Write out the entries once more, exactly as they appear.

→ INFORMATION:
====
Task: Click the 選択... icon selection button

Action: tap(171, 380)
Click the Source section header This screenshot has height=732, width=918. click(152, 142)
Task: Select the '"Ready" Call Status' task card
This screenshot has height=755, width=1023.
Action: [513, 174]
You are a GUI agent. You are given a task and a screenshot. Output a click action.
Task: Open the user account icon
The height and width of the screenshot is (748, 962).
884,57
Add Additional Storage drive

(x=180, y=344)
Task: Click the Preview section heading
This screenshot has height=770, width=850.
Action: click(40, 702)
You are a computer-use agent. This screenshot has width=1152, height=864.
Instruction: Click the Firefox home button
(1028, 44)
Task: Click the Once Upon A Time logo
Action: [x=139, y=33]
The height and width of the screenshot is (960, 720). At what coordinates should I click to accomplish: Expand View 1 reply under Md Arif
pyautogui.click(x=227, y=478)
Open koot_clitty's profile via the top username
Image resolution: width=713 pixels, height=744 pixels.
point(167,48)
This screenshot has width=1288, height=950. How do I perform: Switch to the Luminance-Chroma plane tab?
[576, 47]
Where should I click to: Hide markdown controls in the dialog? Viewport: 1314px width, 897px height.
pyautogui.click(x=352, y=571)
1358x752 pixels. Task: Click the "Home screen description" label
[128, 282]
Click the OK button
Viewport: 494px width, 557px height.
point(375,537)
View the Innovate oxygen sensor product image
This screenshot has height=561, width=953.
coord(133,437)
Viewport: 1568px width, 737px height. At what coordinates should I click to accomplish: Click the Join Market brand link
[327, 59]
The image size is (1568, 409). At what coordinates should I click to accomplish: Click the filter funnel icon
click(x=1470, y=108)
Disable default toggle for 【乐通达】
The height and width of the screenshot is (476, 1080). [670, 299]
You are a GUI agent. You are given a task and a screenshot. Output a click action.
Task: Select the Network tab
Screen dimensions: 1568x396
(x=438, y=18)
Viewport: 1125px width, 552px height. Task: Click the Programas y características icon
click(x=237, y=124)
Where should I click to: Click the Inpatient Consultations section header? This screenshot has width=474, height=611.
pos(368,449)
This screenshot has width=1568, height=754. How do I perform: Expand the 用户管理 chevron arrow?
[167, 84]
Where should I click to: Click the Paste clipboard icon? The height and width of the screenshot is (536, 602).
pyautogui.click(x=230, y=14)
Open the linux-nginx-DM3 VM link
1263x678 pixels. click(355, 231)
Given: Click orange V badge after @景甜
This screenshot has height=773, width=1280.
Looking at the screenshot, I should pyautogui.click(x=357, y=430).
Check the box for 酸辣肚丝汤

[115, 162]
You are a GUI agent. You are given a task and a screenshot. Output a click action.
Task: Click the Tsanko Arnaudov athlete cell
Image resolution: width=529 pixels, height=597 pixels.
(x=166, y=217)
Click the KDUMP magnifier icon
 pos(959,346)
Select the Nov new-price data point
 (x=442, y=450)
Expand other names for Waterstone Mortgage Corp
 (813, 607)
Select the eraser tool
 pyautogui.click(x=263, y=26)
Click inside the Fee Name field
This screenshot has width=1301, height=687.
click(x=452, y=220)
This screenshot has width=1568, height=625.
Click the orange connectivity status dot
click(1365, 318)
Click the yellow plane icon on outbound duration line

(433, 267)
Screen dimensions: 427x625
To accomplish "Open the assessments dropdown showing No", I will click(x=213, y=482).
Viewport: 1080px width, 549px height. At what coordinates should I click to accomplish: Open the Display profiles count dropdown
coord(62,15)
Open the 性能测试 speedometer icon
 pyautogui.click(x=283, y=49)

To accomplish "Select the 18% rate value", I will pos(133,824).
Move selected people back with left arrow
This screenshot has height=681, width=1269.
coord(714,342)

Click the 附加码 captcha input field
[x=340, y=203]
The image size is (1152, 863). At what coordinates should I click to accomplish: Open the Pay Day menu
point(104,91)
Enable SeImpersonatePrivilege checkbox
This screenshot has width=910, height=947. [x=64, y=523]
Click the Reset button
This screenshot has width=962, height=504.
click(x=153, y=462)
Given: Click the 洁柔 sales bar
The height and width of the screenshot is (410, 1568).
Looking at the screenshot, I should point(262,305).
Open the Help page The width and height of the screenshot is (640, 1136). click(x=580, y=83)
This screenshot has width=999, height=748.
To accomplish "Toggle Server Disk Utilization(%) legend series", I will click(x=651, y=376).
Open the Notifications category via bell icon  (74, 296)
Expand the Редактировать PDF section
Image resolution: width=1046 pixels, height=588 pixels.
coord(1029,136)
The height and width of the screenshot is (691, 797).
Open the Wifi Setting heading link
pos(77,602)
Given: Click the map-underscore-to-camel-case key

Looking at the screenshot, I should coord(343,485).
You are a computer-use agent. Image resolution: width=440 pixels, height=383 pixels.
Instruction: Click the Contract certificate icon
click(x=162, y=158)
====
→ COMPLETED TASK:
Task: Click the 選択... icon selection button

Action: tap(171, 380)
Click the Source section header This screenshot has height=732, width=918. click(152, 142)
Task: Select the '"Ready" Call Status' task card
This screenshot has height=755, width=1023.
Action: [513, 174]
You are a GUI agent. You are given a task and a screenshot. Output a click action.
Task: Open the user account icon
The height and width of the screenshot is (748, 962).
884,57
Add Additional Storage drive

(x=180, y=344)
Task: Click the Preview section heading
This screenshot has height=770, width=850.
Action: click(40, 702)
You are a computer-use agent. This screenshot has width=1152, height=864.
Instruction: Click the Firefox home button
(1028, 44)
Task: Click the Once Upon A Time logo
Action: [x=139, y=33]
The height and width of the screenshot is (960, 720). At what coordinates should I click to accomplish: Expand View 1 reply under Md Arif
pyautogui.click(x=227, y=478)
Open koot_clitty's profile via the top username
Image resolution: width=713 pixels, height=744 pixels.
point(167,48)
This screenshot has width=1288, height=950. How do I perform: Switch to the Luminance-Chroma plane tab?
[576, 47]
Where should I click to: Hide markdown controls in the dialog? Viewport: 1314px width, 897px height.
pyautogui.click(x=352, y=571)
1358x752 pixels. Task: Click the "Home screen description" label
[128, 282]
Click the OK button
Viewport: 494px width, 557px height.
point(375,537)
View the Innovate oxygen sensor product image
This screenshot has height=561, width=953.
coord(133,437)
Viewport: 1568px width, 737px height. At what coordinates should I click to accomplish: Click the Join Market brand link
[327, 59]
The image size is (1568, 409). At what coordinates should I click to accomplish: Click the filter funnel icon
click(x=1470, y=108)
Disable default toggle for 【乐通达】
The height and width of the screenshot is (476, 1080). [670, 299]
You are a GUI agent. You are given a task and a screenshot. Output a click action.
Task: Select the Network tab
Screen dimensions: 1568x396
(x=438, y=18)
Viewport: 1125px width, 552px height. Task: Click the Programas y características icon
click(x=237, y=124)
Where should I click to: Click the Inpatient Consultations section header? This screenshot has width=474, height=611.
pos(368,449)
This screenshot has width=1568, height=754. How do I perform: Expand the 用户管理 chevron arrow?
[167, 84]
Where should I click to: Click the Paste clipboard icon? The height and width of the screenshot is (536, 602).
pyautogui.click(x=230, y=14)
Open the linux-nginx-DM3 VM link
1263x678 pixels. click(355, 231)
Given: Click orange V badge after @景甜
This screenshot has height=773, width=1280.
Looking at the screenshot, I should pyautogui.click(x=357, y=430).
Check the box for 酸辣肚丝汤

[115, 162]
You are a GUI agent. You are given a task and a screenshot. Output a click action.
Task: Click the Tsanko Arnaudov athlete cell
Image resolution: width=529 pixels, height=597 pixels.
(x=166, y=217)
Click the KDUMP magnifier icon
 pos(959,346)
Select the Nov new-price data point
 (x=442, y=450)
Expand other names for Waterstone Mortgage Corp
 (813, 607)
Select the eraser tool
 pyautogui.click(x=263, y=26)
Click inside the Fee Name field
This screenshot has width=1301, height=687.
click(x=452, y=220)
This screenshot has width=1568, height=625.
Click the orange connectivity status dot
click(1365, 318)
Click the yellow plane icon on outbound duration line

(433, 267)
Screen dimensions: 427x625
To accomplish "Open the assessments dropdown showing No", I will click(x=213, y=482).
Viewport: 1080px width, 549px height. At what coordinates should I click to accomplish: Open the Display profiles count dropdown
coord(62,15)
Open the 性能测试 speedometer icon
 pyautogui.click(x=283, y=49)

To accomplish "Select the 18% rate value", I will pos(133,824).
Move selected people back with left arrow
This screenshot has height=681, width=1269.
coord(714,342)

Click the 附加码 captcha input field
[x=340, y=203]
The image size is (1152, 863). At what coordinates should I click to accomplish: Open the Pay Day menu
point(104,91)
Enable SeImpersonatePrivilege checkbox
This screenshot has width=910, height=947. [x=64, y=523]
Click the Reset button
This screenshot has width=962, height=504.
click(x=153, y=462)
Given: Click the 洁柔 sales bar
The height and width of the screenshot is (410, 1568).
Looking at the screenshot, I should point(262,305).
Open the Help page The width and height of the screenshot is (640, 1136). click(x=580, y=83)
This screenshot has width=999, height=748.
To accomplish "Toggle Server Disk Utilization(%) legend series", I will click(x=651, y=376).
Open the Notifications category via bell icon  (74, 296)
Expand the Редактировать PDF section
Image resolution: width=1046 pixels, height=588 pixels.
coord(1029,136)
The height and width of the screenshot is (691, 797).
Open the Wifi Setting heading link
pos(77,602)
Given: Click the map-underscore-to-camel-case key

Looking at the screenshot, I should coord(343,485).
You are a computer-use agent. Image resolution: width=440 pixels, height=383 pixels.
Instruction: Click the Contract certificate icon
click(x=162, y=158)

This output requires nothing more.